The first ever Google Maps Engine grant helps urgent effort to save tigers, rhinos, orangutans and elephants
A powerful new mapping tool developed by Indonesian NGO coalition Eyes on the Forest and World Wildlife Fund (WWF) allows the public to visualize Sumatra’s forests and wildlife such as rhinos, tigers, elephants and orangutan, providing vital information in the race to protect forests, save some of the world’s most important biodiversity and help local communities.
Sumatra is the only place on Earth that is home to elephants, rhinos, tigers and orangutans and its forests are being lost at an alarming rate. As much as 50 percent has been destroyed since 1985, mostly by natural forest clearance for pulp, paper and palm oil production. The map details the shrinking and disappearance of many habitat ranges of the four species over time.
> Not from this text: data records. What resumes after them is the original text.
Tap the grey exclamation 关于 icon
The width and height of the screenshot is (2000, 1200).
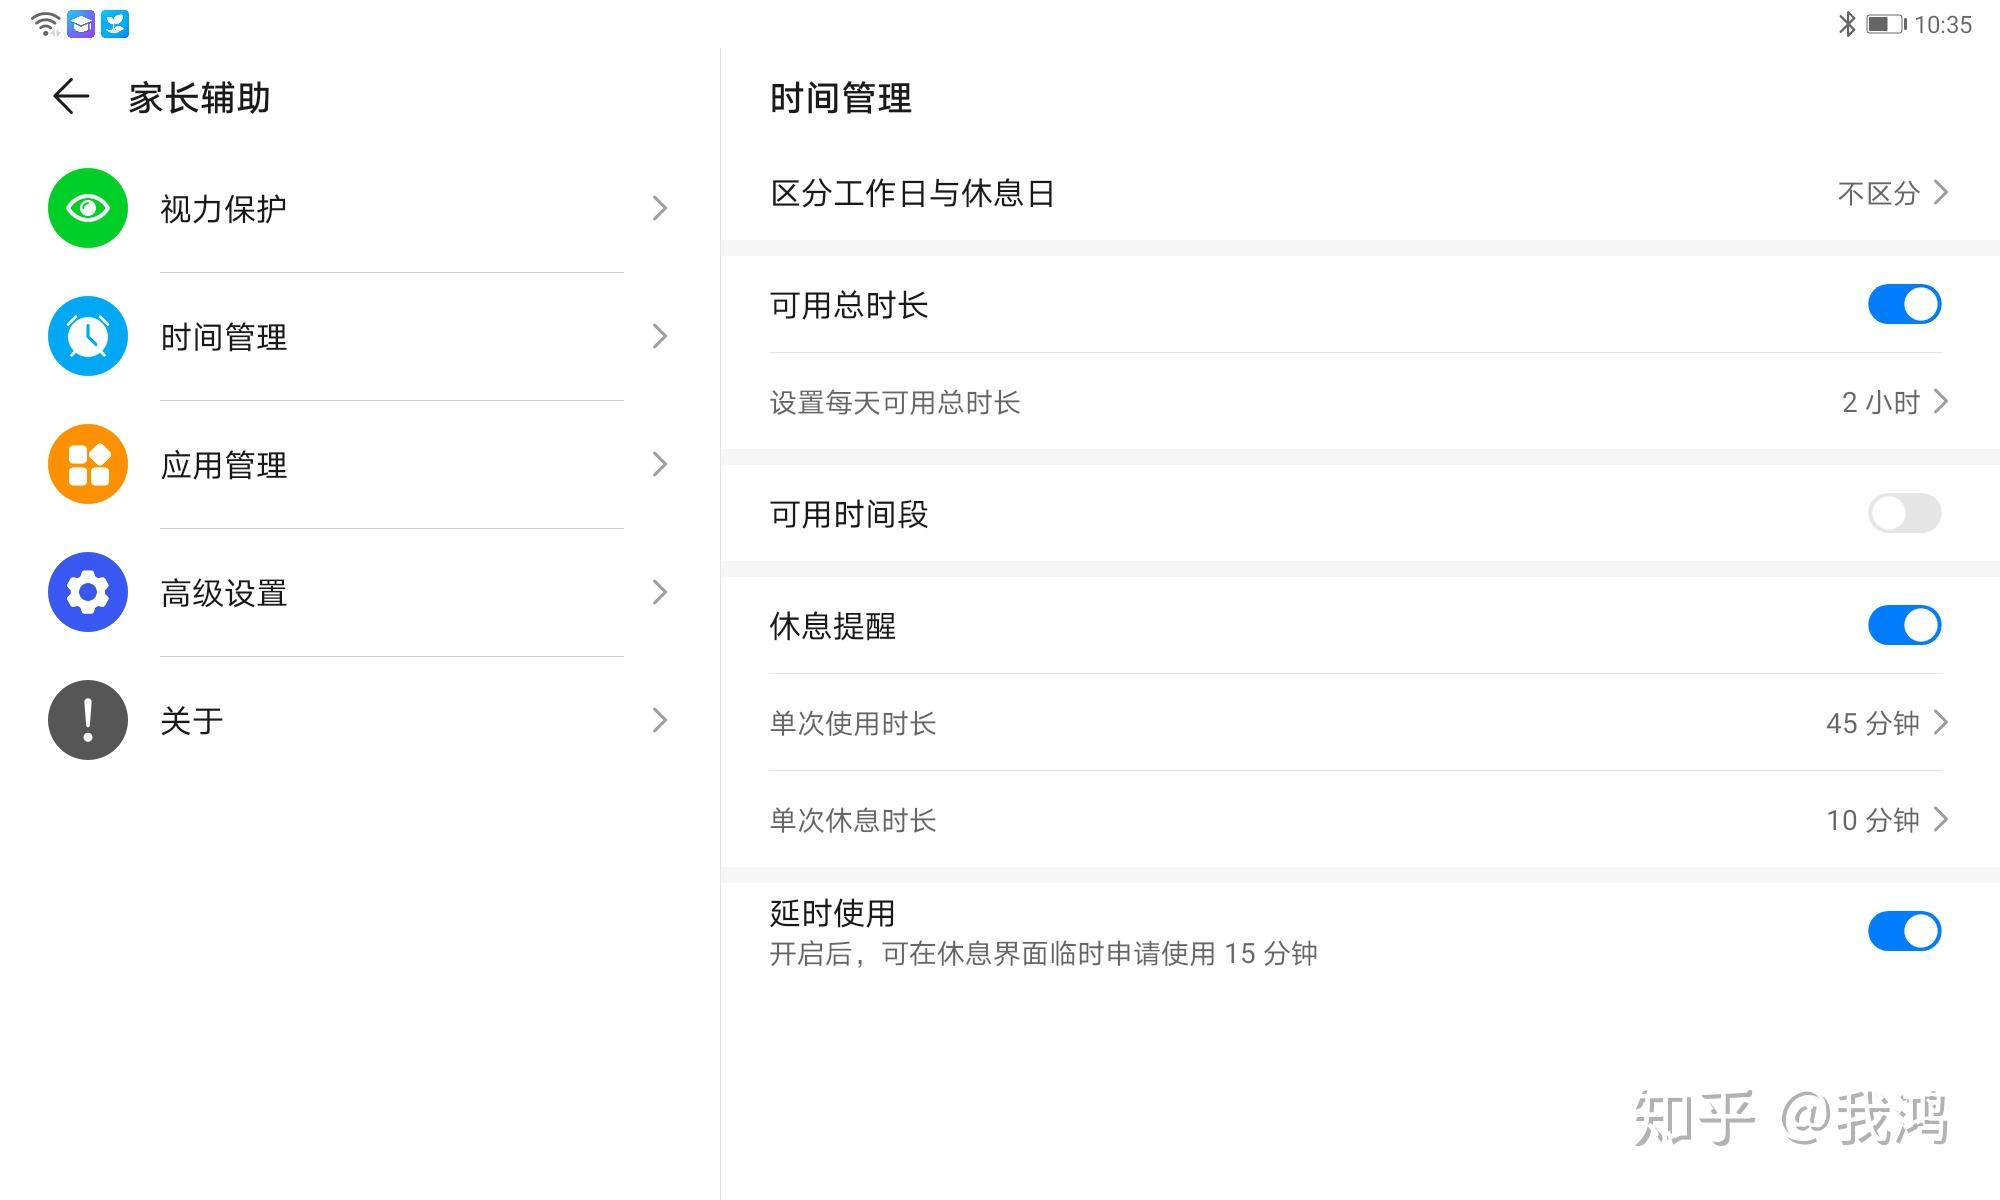pos(88,720)
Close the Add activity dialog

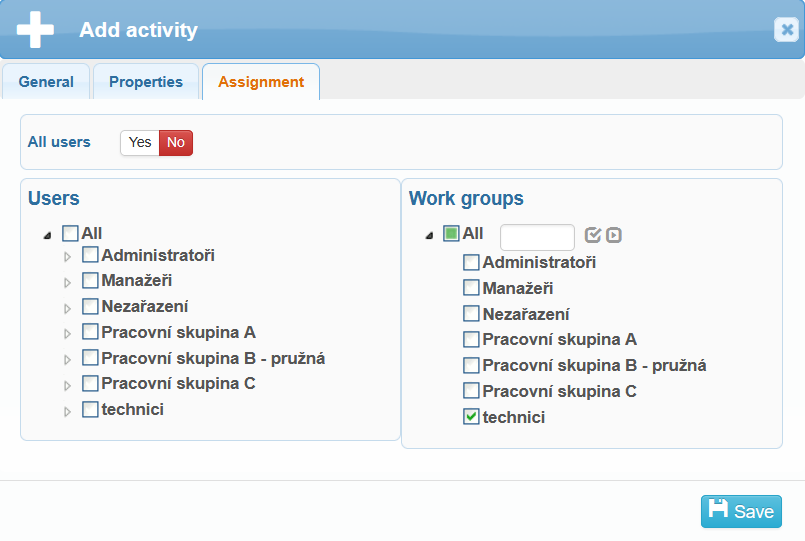[786, 30]
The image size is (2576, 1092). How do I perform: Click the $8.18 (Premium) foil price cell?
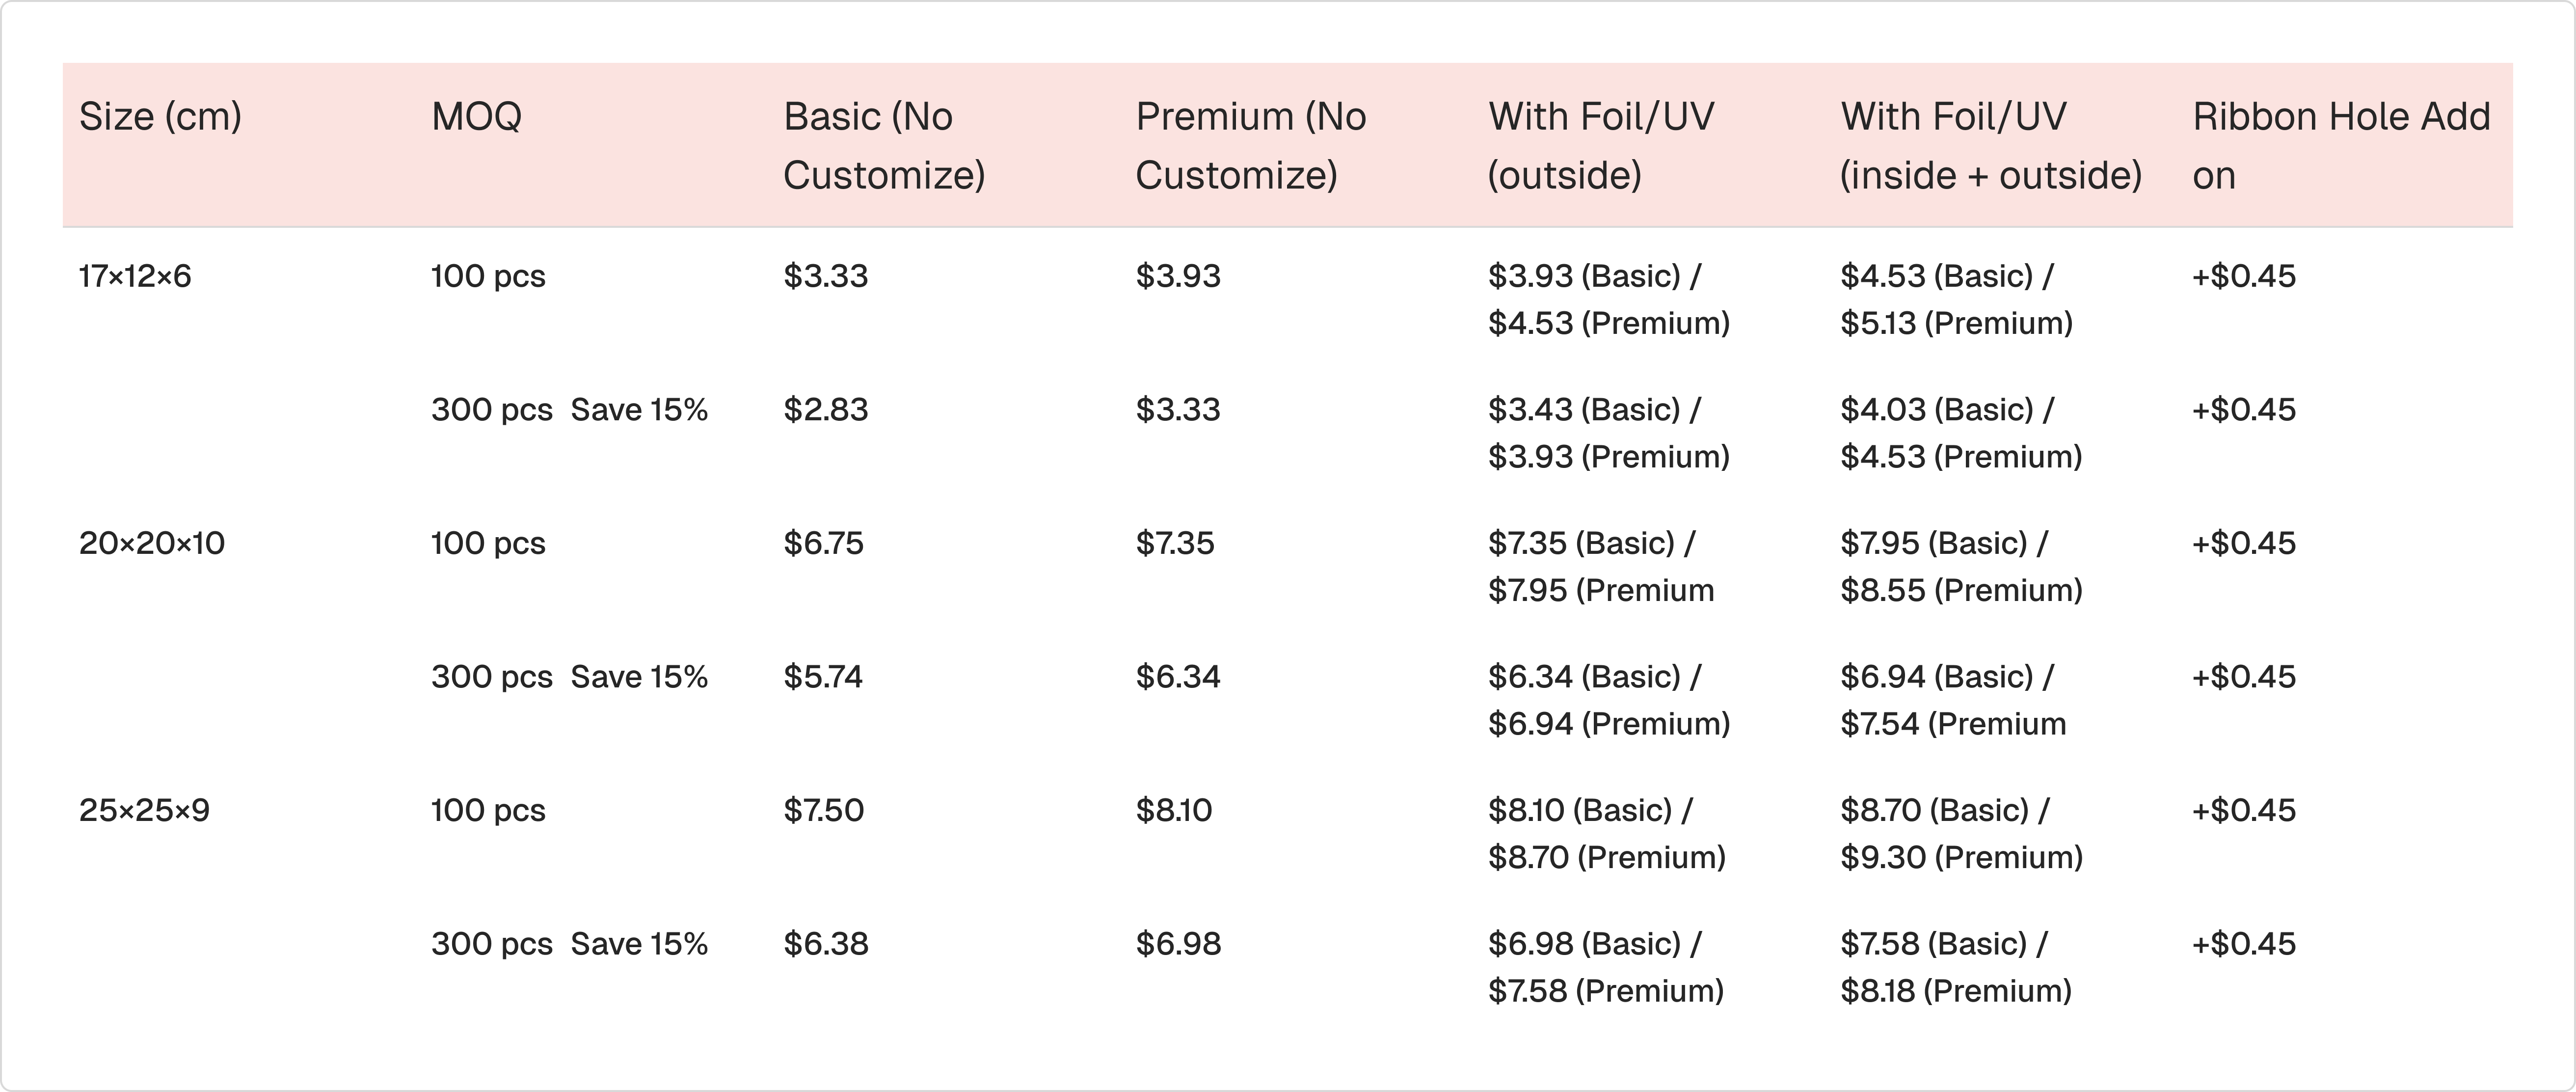pyautogui.click(x=1955, y=991)
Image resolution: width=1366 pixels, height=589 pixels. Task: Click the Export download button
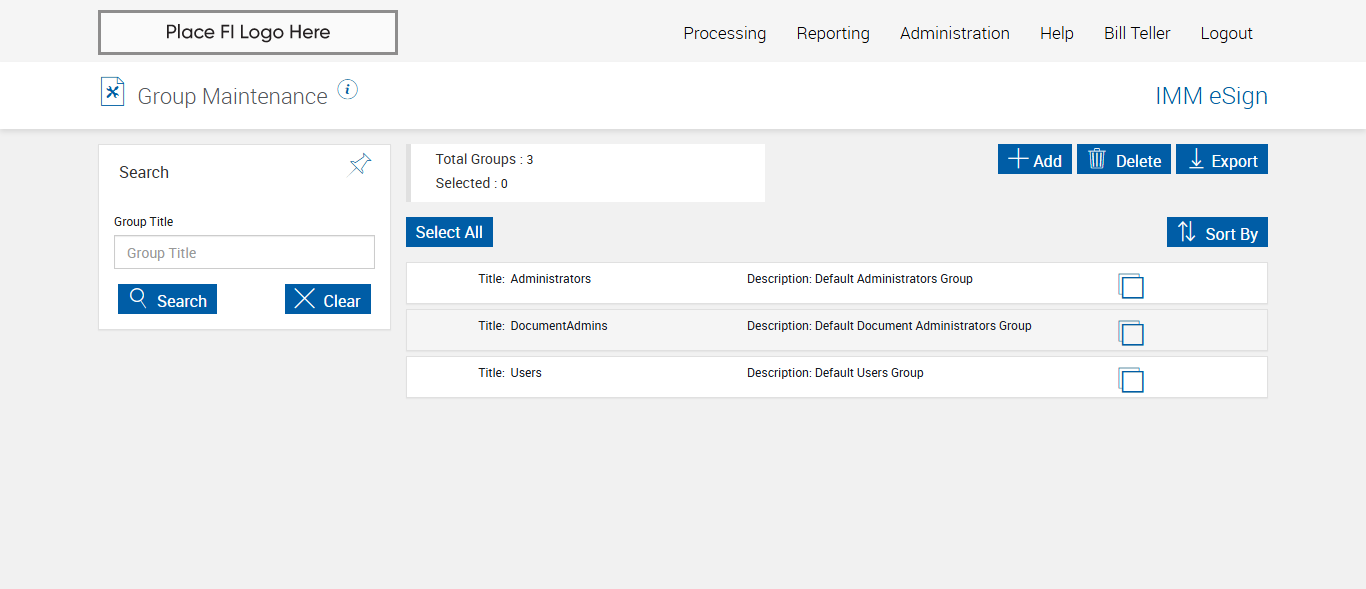pos(1221,160)
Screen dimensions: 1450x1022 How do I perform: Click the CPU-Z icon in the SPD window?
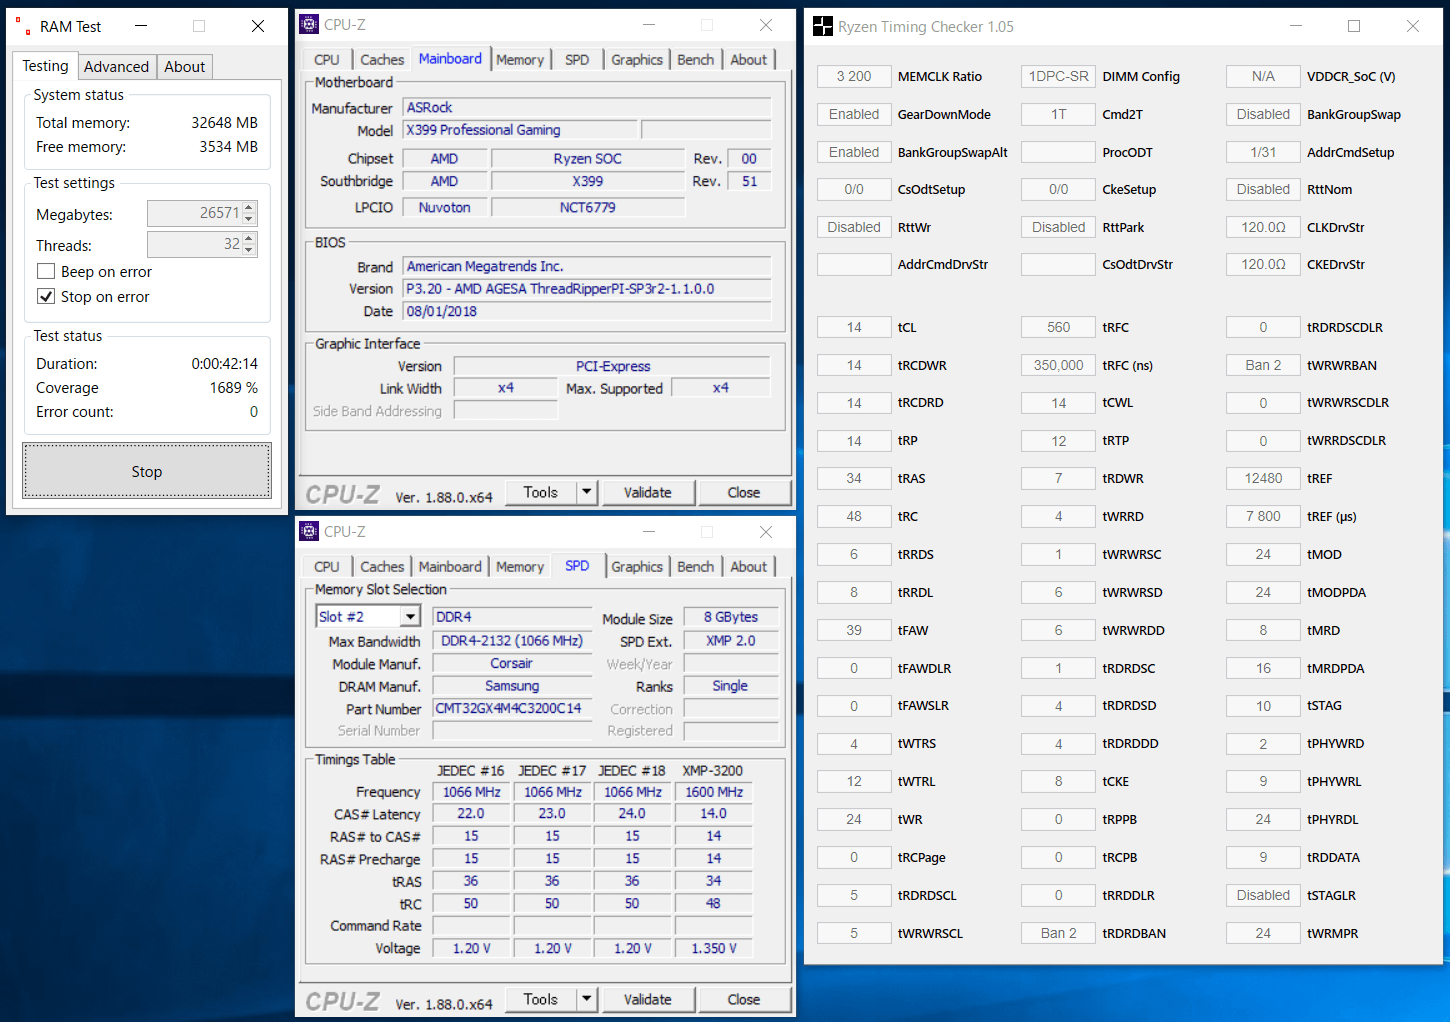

The project will make publicly available a huge and ever growing database of the land cover, land use, land users and biodiversity compiled by many experts over decades of work on the ground in Sumatra. The maps highlight Sumatra’s extraordinary conservation values, the outstanding diversity of its forests, its magnificent wildlife, and the huge carbon stock locked up in its deep peat soils.
“People love maps. So it’s natural that spatial Information is our best tool in saving our last tropical forests. The Eyes on the Forest-Google Maps Engine project puts map-making into our hands so it’s no longer the stuff of specialists,” said Carter Roberts, President and CEO of World Wildlife Fund. “Our conviction is that if we empower people with the information, the forests of Sumatra cannot only be saved, but we can restore them. So instead of rhino, orangutan and tiger numbers getting smaller each year, they get bigger. That’s our dream.”